◆ **Source passage**:
%%
Per the source, some cited reasons when to employ non-parametric approach include, to quote:
Reason 1: Your area of study is better represented by the median
For example, the center of a skewed distribution, like income, can be better measured by the median where 50% are above the median and 50% are below. If you add a few billionaires to a sample, the mathematical mean increases greatly even though the income for the typical person doesn’t change...When your distribution is skewed enough, the mean is strongly affected by changes far out in the distribution’s tail whereas the median continues to more closely reflect the center of the distribution. For these two distributions, a random sample of 100 from each distribution produces means that are significantly different, but medians that are not significantly different.
Reason 2: You have a very small sample size
If you don’t meet the sample size guidelines for the parametric tests and you are not confident that you have normally distributed data, you should use a nonparametric test. When you have a really small sample, you might not even be able to ascertain the distribution of your data because the distribution tests will lack sufficient power to provide meaningful results.
Reason 3: You have ordinal data, ranked data, or outliers that you can’t remove
Typical parametric tests can only assess continuous data and the results can be significantly affected by outliers. Conversely, some nonparametric tests can handle ordinal data, ranked data, and not be seriously affected by outliers. Be sure to check the assumptions for the nonparametric test because each one has its own data requirements.
%%
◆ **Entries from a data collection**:
%%
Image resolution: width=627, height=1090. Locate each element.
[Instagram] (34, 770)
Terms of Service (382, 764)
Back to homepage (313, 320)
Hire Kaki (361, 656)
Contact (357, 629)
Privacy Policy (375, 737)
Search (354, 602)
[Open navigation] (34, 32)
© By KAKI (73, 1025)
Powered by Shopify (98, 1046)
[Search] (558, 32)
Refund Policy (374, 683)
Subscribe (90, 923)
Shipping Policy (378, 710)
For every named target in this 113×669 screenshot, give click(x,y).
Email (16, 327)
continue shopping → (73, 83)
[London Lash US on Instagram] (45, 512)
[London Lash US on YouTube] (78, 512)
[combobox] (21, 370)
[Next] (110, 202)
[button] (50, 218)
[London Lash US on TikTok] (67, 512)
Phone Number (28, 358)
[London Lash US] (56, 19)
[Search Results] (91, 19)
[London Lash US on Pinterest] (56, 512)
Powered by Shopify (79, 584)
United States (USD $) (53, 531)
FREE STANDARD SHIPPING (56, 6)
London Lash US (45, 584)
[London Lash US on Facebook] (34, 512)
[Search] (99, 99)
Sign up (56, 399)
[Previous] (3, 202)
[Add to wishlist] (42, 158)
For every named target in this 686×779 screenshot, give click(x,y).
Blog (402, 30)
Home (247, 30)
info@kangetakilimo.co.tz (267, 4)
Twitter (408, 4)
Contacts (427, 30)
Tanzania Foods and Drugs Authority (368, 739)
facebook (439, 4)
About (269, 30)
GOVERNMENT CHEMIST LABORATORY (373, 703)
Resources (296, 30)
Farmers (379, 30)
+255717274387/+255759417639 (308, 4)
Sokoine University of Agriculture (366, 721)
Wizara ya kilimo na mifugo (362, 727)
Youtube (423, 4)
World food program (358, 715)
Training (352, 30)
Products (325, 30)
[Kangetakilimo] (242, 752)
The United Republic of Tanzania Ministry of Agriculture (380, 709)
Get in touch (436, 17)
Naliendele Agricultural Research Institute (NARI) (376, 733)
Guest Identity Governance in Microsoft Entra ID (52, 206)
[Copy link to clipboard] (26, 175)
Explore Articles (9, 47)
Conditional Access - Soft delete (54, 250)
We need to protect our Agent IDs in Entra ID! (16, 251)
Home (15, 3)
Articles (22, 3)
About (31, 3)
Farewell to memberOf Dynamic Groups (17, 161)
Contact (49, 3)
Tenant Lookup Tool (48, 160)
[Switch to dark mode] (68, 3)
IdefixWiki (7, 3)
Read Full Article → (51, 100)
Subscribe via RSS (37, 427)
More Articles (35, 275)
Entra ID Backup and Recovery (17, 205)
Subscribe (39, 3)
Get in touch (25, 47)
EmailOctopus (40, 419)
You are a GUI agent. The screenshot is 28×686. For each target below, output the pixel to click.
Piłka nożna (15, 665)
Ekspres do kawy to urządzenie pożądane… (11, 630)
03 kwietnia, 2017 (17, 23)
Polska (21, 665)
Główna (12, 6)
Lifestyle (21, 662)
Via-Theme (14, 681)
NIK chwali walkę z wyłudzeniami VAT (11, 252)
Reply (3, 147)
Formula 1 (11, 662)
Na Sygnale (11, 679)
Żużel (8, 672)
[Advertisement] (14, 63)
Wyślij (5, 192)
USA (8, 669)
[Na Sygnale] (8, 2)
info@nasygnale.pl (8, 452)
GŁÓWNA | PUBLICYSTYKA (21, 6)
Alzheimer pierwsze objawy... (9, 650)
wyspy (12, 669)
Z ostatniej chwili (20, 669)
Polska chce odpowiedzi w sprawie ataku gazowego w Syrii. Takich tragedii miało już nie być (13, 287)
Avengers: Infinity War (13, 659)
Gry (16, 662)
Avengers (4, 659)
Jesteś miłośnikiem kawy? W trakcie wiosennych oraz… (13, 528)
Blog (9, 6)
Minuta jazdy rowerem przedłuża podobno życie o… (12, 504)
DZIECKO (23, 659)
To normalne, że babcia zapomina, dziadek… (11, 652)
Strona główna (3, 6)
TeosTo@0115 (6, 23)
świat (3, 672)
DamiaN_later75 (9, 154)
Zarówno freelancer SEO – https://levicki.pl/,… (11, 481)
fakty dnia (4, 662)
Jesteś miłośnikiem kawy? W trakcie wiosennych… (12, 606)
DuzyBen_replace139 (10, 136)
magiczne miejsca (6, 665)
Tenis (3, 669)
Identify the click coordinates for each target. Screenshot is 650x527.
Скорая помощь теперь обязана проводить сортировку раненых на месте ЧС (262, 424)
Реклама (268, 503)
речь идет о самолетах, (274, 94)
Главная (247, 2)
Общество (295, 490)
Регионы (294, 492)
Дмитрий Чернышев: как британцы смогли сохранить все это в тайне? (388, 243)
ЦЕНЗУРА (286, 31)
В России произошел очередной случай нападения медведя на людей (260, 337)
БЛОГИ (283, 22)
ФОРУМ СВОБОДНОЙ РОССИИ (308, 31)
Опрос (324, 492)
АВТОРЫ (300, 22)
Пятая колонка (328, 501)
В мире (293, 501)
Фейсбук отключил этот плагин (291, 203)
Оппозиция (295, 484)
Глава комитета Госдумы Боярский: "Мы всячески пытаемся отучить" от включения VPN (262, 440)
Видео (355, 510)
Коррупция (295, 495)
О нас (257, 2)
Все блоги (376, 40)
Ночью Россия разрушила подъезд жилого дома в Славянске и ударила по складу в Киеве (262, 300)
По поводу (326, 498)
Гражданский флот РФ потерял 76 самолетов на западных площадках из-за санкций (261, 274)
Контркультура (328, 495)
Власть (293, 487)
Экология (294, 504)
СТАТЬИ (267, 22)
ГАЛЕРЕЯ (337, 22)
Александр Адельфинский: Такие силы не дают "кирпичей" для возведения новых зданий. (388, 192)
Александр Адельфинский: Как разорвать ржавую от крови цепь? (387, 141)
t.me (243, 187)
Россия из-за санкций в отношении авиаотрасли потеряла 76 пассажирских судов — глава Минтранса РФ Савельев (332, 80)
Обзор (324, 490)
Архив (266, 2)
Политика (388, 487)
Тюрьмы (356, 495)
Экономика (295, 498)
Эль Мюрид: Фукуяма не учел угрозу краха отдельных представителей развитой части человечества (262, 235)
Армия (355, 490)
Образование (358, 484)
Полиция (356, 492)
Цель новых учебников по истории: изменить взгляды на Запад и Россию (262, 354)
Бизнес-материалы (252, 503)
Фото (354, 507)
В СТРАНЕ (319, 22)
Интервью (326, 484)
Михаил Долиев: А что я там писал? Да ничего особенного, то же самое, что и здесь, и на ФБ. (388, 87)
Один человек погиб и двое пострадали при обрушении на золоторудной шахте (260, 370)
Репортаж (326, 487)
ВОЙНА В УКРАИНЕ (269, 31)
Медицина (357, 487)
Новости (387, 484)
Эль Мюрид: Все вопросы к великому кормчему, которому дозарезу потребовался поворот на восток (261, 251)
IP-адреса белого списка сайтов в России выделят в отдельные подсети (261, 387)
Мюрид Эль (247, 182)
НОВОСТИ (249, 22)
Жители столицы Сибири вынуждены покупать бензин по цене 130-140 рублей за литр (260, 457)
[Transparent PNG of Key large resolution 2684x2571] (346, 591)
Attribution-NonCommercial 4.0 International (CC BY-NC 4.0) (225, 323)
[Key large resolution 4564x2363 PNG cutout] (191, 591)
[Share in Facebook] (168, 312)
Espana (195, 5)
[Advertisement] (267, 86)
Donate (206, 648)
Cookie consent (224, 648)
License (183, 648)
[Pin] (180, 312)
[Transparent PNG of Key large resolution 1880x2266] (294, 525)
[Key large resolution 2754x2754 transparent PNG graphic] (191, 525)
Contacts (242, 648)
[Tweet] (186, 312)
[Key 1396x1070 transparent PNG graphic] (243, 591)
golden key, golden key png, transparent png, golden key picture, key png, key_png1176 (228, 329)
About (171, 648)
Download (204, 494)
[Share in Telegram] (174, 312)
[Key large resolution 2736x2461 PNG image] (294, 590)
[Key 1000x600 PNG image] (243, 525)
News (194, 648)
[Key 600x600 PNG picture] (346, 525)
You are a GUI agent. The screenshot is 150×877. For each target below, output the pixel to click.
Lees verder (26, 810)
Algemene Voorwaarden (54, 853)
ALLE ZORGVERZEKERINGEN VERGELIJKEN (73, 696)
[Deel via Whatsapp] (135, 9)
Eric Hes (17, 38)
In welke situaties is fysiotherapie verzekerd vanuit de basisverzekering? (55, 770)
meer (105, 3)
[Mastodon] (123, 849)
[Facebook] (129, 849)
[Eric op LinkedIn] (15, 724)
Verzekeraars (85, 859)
%%
◆ **The tasks**:
- a) Print the portion of the passage on nonparametric tests between "Per the source, some" and "not significantly different.", inclusive.
- b) Output the entries between the lines holding "Архив (266, 2)" and "Интервью (326, 484)", inclusive, exactly as they appear.

◆ **List of solutions**:
- a)
Per the source, some cited reasons when to employ non-parametric approach include, to quote:
Reason 1: Your area of study is better represented by the median
For example, the center of a skewed distribution, like income, can be better measured by the median where 50% are above the median and 50% are below. If you add a few billionaires to a sample, the mathematical mean increases greatly even though the income for the typical person doesn’t change...When your distribution is skewed enough, the mean is strongly affected by changes far out in the distribution’s tail whereas the median continues to more closely reflect the center of the distribution. For these two distributions, a random sample of 100 from each distribution produces means that are significantly different, but medians that are not significantly different.

- b)
Архив (266, 2)
Политика (388, 487)
Тюрьмы (356, 495)
Экономика (295, 498)
Эль Мюрид: Фукуяма не учел угрозу краха отдельных представителей развитой части человечества (262, 235)
Армия (355, 490)
Образование (358, 484)
Полиция (356, 492)
Цель новых учебников по истории: изменить взгляды на Запад и Россию (262, 354)
Бизнес-материалы (252, 503)
Фото (354, 507)
В СТРАНЕ (319, 22)
Интервью (326, 484)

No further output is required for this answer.